The debate continues about whether or not business plans are necessary. Some say they are not needed, yet in today's world, the functionality of the business plan cannot be eradicated. They have been used for various purposes; govern operations and funding are two of the main areas.
The process allows the business owner to critically think about their business and then along with the writer/preparer of the document develop a document which cements these plans.
If we were to look at 10 reasons for a business plan and the processes required well the following should help to make it clear.
- Good business plans are NOT cheap. You have to research the information that goes into the business plan and it needs to be current; not over a decade old. This was seen in many instances where people opted for cheaper plans and they didn't realize their objective and the client then had to seek additional help. Accessing the up-to-date information to go into the plan is expensive, they are prepared through studies done by individuals and institutions who fill that role.

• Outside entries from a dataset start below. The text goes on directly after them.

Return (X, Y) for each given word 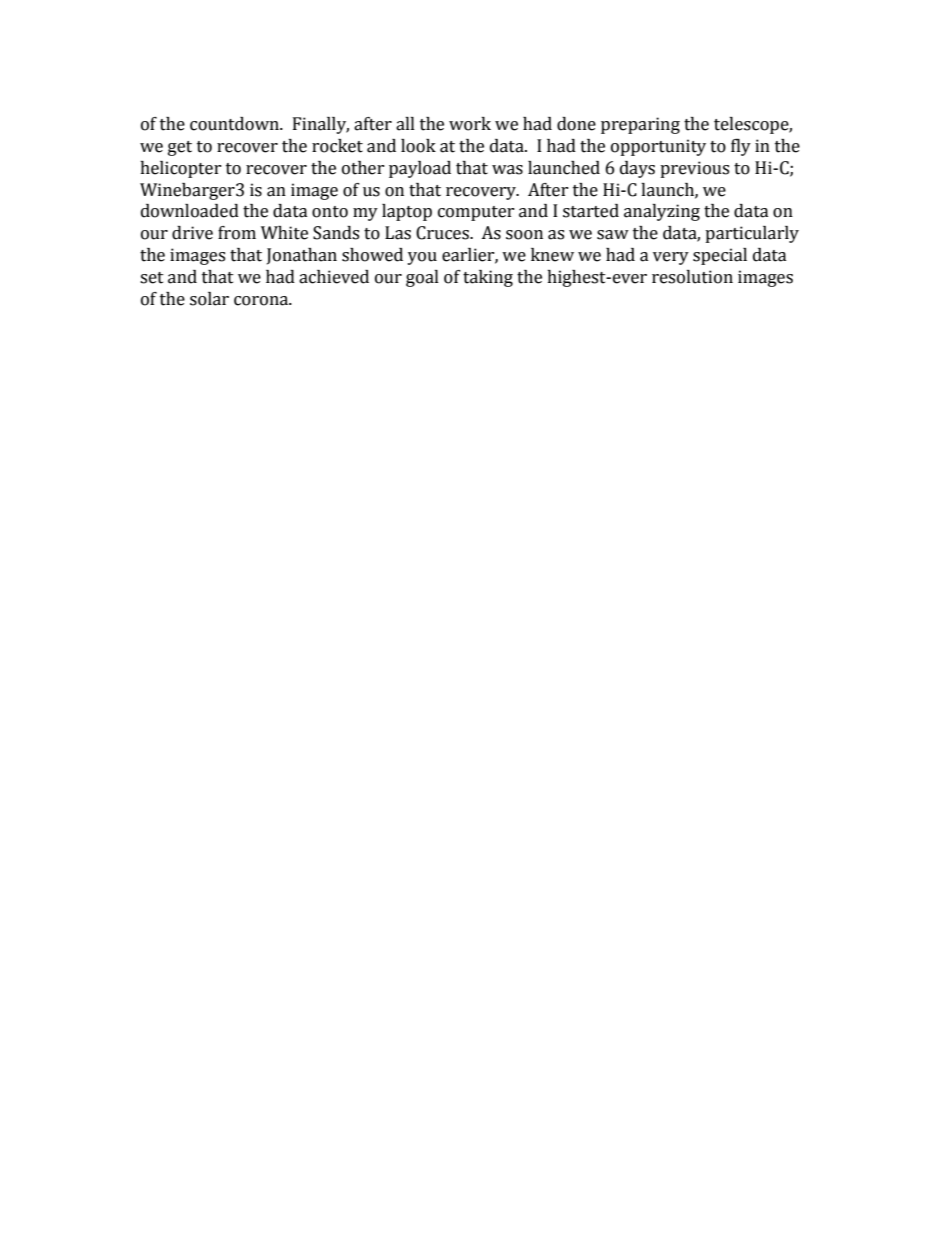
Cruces (443, 233)
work (470, 124)
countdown (235, 124)
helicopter (181, 169)
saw (613, 235)
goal (422, 278)
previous (694, 169)
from (237, 233)
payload (420, 169)
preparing (640, 125)
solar (209, 299)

- You can get technical assistance for preparing a business plan; some even provide total/partial funding to assist you in getting this process completed.
- You need to work with your team to get a solid business plan done - Yes, your team should comprise an accountant, legal, financial advisor, operations, marketing, and your business advisory support. These are broad headings since your team may be larger when you drill down.
- Proper business structure - too many people are forming businesses without using the correct structure for their operation. Your business structure is key to your success, especially if you operate under the broad categories of for-profit/not-for-profit.
- The business plans, especially those seeking funding, will be scrutinized heavily by financiers. Don't try to sell heat with your financials, they will be converted using ratio analysis to see a more realistic picture than the currency's initial stories.
- Use assumptions that make sense. Telling someone that the market is a certain large size and that you can control 1% of that market as a segment is not as easy as one would initially think. You end up shooting yourself and your business in both legs when you cannot deliver. Your credibility is then shot and it seems like you are not competent to run such an operation.
- Understand money follows management. This is not a cliche. Have a solid management team in your planning complete with what their required roles entail.
- Due diligence will be done. Are you statutorily compliant? Is your reputation for treating staff well sound, do you pay your bills on time; these and others are questions that will be asked and answered.
- Is your business well thought out?
- Not all the money you pay for the business plan is for the vendor to keep, they have resources they have to pay for as well to ensure you get the best results for your plan.